21 Ekim 2015 Çarşamba

böyle iyi

güzel yazılar yazılabilecek dönemler, sonra silinebilecek dönemler. hep en başa dönüyorum. hafızamın kuvvetli olduğuna inanıyorum ama birçok şeyi unuttum. sadece başladığım noktayı unutamadım. çıt sesinin geldiği nokta. ve bir daha duyacağın ana kadar geçen süre. arası yok ama o ses var. herkesin bir çıt sesi var. işte asıl zaman o zaman başlıyor. arada geçen kısımda değil de orada. ve sonra bir tarafınla hep orayı bekliyorsun, geliyor ve devam ediyorsun. zaman bir nokta. arasını düşünürsen kafayı yersin. zamanı nokta olarak göreceksin yani. öyle derler.

ne mutlu ki devam ediyorsun. suçlu olan benim. anlamayan benim. bencil olan benim. sinirli olan bile benim. beş sene sonra daha sinirli olacaktım büyük ihtimalle. ben anne babasının söylediği ikinci şeye tahammülü kalmamış bir ahmağım yani. çok irdelemeye gerek yok. yine de bir karakter edinmişim kendime, ara sıra geçip aynaya bakıyorum. insan en çok kendi olamadığını düşündüğü zamanlar yalnız ama en çok yalnızken kendi ya, yazmıştım bir kenara. ve ben en çok yalnızken yazıyorum bir şeyler. çünkü yazı yazmak bir tek kendine yeteri kadar yazıldığı zaman değerli.

bazı dönemler anlaşıldım ve çoğu zamanlar yoruldum. bir insanın hayatı sürekli başladığı noktaya dönüyorsa da suçun muhattabı için çok uzağa gitmesine gerek yok. ben çok dönem kendim değilim çünkü gösterilmesi gereken hayatlarınıza tutunabilmek adına bolca uğraşıyorum. yine de aynı noktaya çıkıyorum. huzur arıyorsan eğer, başladığın noktaya gelmeye mahkumsun. gücünün gidişi ile ilgili.

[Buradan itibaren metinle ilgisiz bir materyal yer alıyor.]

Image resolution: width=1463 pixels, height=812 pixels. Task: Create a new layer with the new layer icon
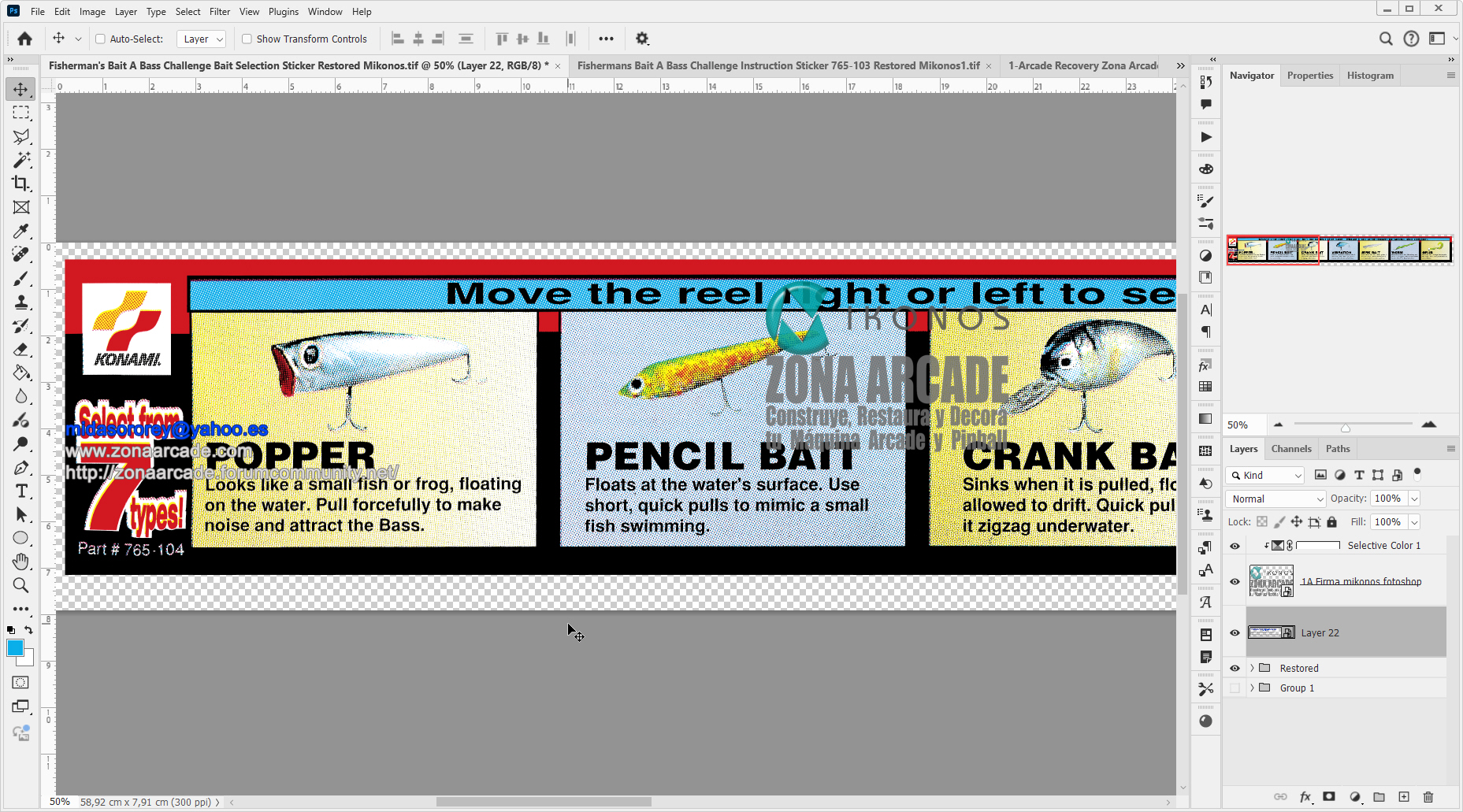pos(1404,797)
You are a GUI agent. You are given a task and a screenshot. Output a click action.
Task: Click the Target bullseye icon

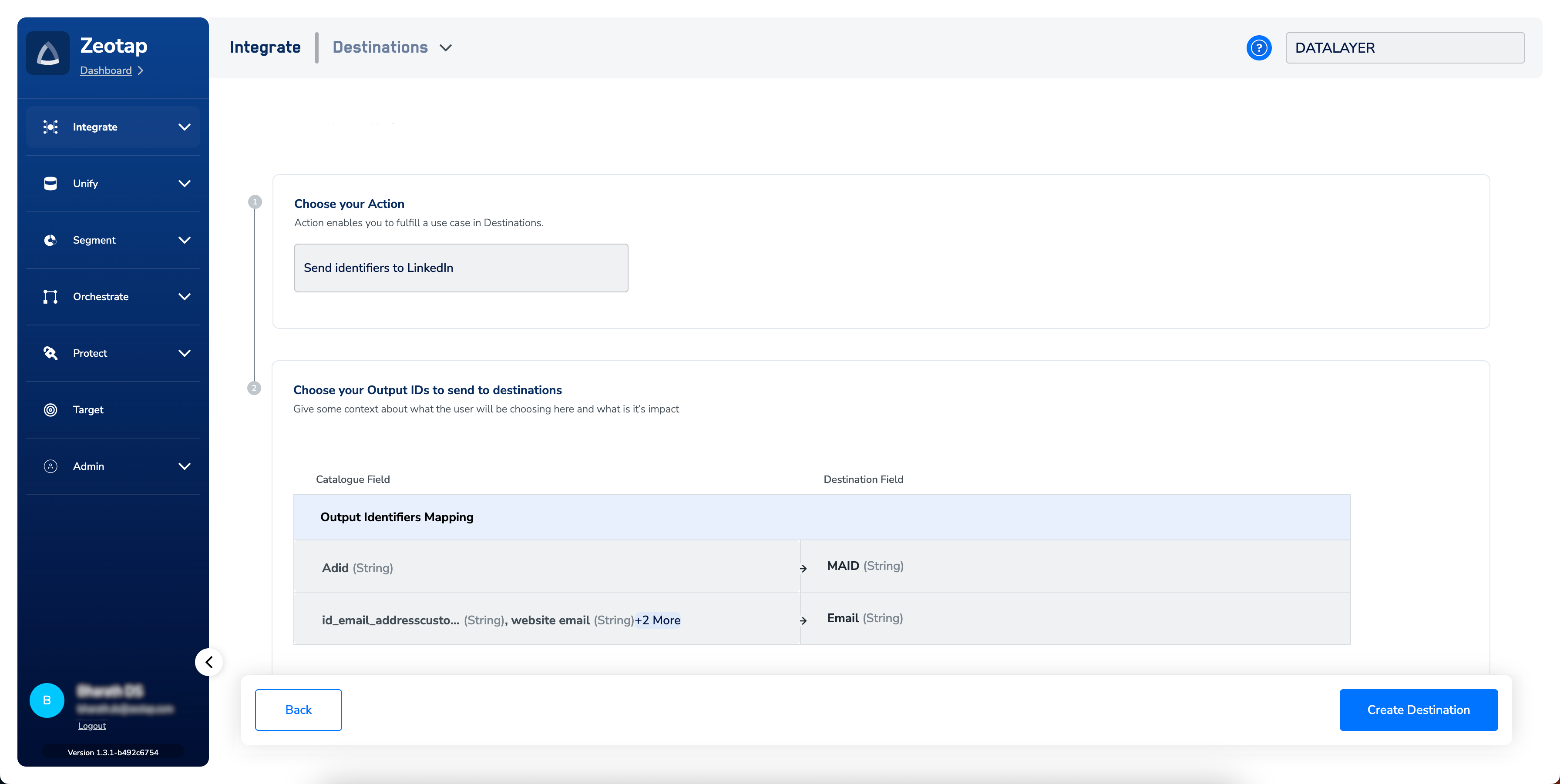tap(50, 410)
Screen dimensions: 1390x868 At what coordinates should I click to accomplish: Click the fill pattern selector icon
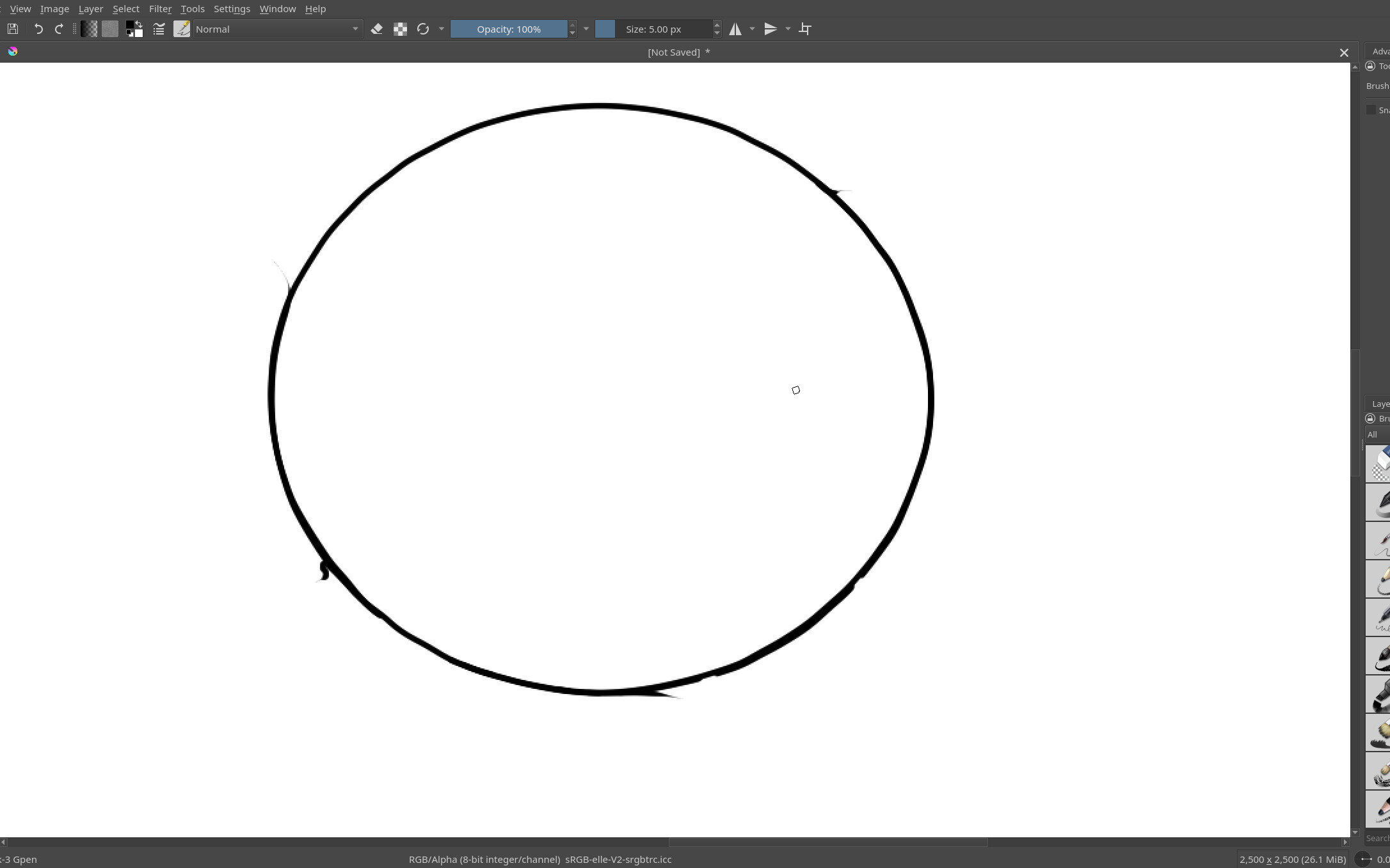pos(109,29)
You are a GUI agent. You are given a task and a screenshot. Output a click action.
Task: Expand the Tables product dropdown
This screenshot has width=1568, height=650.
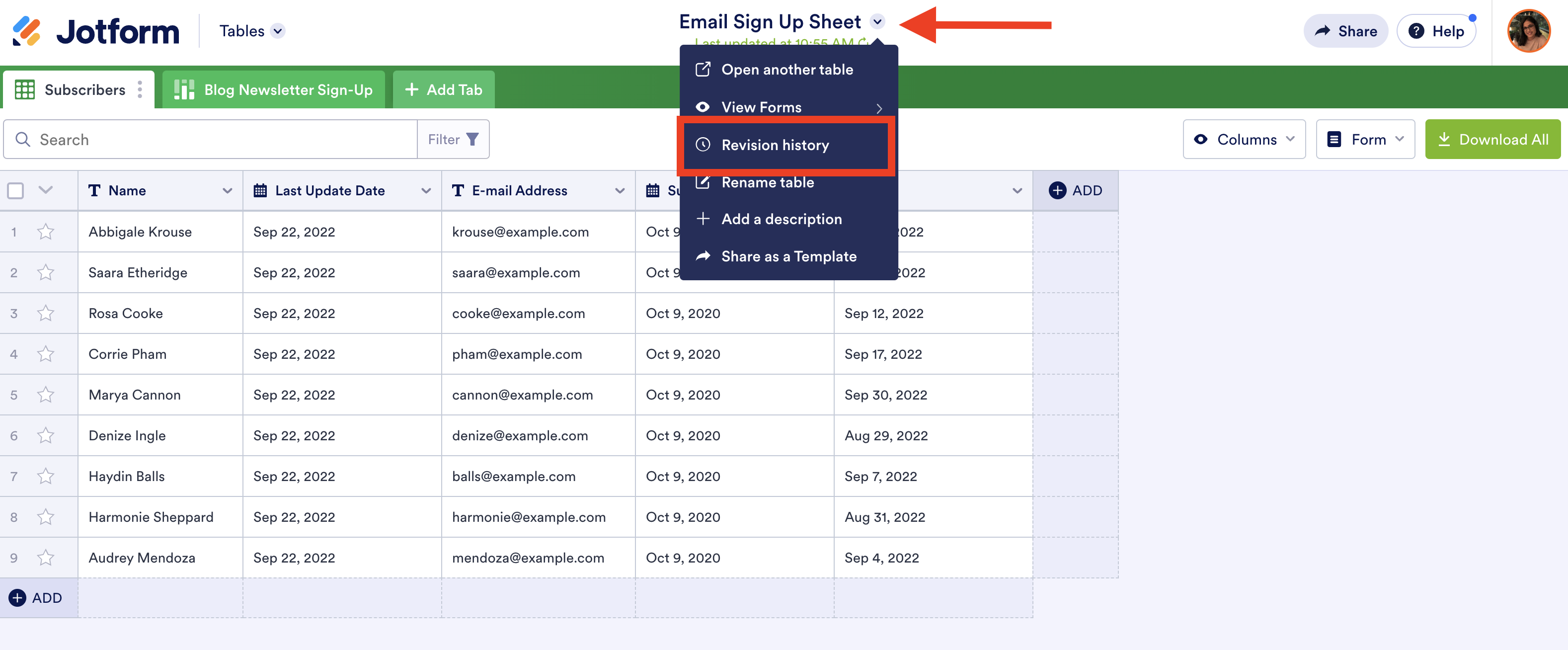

kahraman olmak gerekti, kahraman değilsin. kahraman değilsin. başlangıç noktasında kahraman değilsin.

ve sadece yalnızken iyi yazı yazdığını düşünüyorsun. çünkü bencilsin. çünkü kendini tanımak iyi bir şey değildir derdi adını unuttuğum birisi. ve sen insanların adını, çamaşır makinalarını -ki bu kelimenin doğrusu makinedir-, müzik cdlerini unutsan da söylediklerini hiç unutmazsın. sen de söylediklerini unutmazsın. böyle yaşanır mı lan? bu da senin lanetin. mıy mıy yaşayacaksın işte. az miyavlayan kediler de çok düşünüyorlar bence. keşke kendimi ilk önce böyle tanıtsaydım. ben kedileri pek sevmem demekle yetinmişimdir. kendini tanımak iyi bir şey değildir. o sesi duyabilmek iyi bir şey değildir. şimdi kafanda döndürüp durabileceğin güzel bir şeylerin daha var.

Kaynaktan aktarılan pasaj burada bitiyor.